**INSTRUCTIONS FOR THE TASK**. All of the records are to be reproduced exactly.

Extracted records:
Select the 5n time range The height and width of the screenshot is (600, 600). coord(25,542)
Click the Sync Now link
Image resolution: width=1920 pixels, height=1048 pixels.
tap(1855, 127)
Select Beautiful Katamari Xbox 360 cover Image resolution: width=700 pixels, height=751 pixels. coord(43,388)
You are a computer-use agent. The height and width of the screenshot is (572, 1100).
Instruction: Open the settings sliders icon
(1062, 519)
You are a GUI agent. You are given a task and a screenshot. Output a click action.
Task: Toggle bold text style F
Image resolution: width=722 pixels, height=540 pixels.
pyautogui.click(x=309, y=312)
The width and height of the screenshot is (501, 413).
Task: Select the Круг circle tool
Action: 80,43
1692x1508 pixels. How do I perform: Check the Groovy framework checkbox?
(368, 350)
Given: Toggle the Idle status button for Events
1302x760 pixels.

**COMPLETED EXERCISE**.
Select the 5n time range The height and width of the screenshot is (600, 600). coord(25,542)
Click the Sync Now link
Image resolution: width=1920 pixels, height=1048 pixels.
tap(1855, 127)
Select Beautiful Katamari Xbox 360 cover Image resolution: width=700 pixels, height=751 pixels. coord(43,388)
You are a computer-use agent. The height and width of the screenshot is (572, 1100).
Instruction: Open the settings sliders icon
(1062, 519)
You are a GUI agent. You are given a task and a screenshot. Output a click action.
Task: Toggle bold text style F
Image resolution: width=722 pixels, height=540 pixels.
pyautogui.click(x=309, y=312)
The width and height of the screenshot is (501, 413).
Task: Select the Круг circle tool
Action: 80,43
1692x1508 pixels. How do I perform: Check the Groovy framework checkbox?
(368, 350)
Given: Toggle the Idle status button for Events
1302x760 pixels.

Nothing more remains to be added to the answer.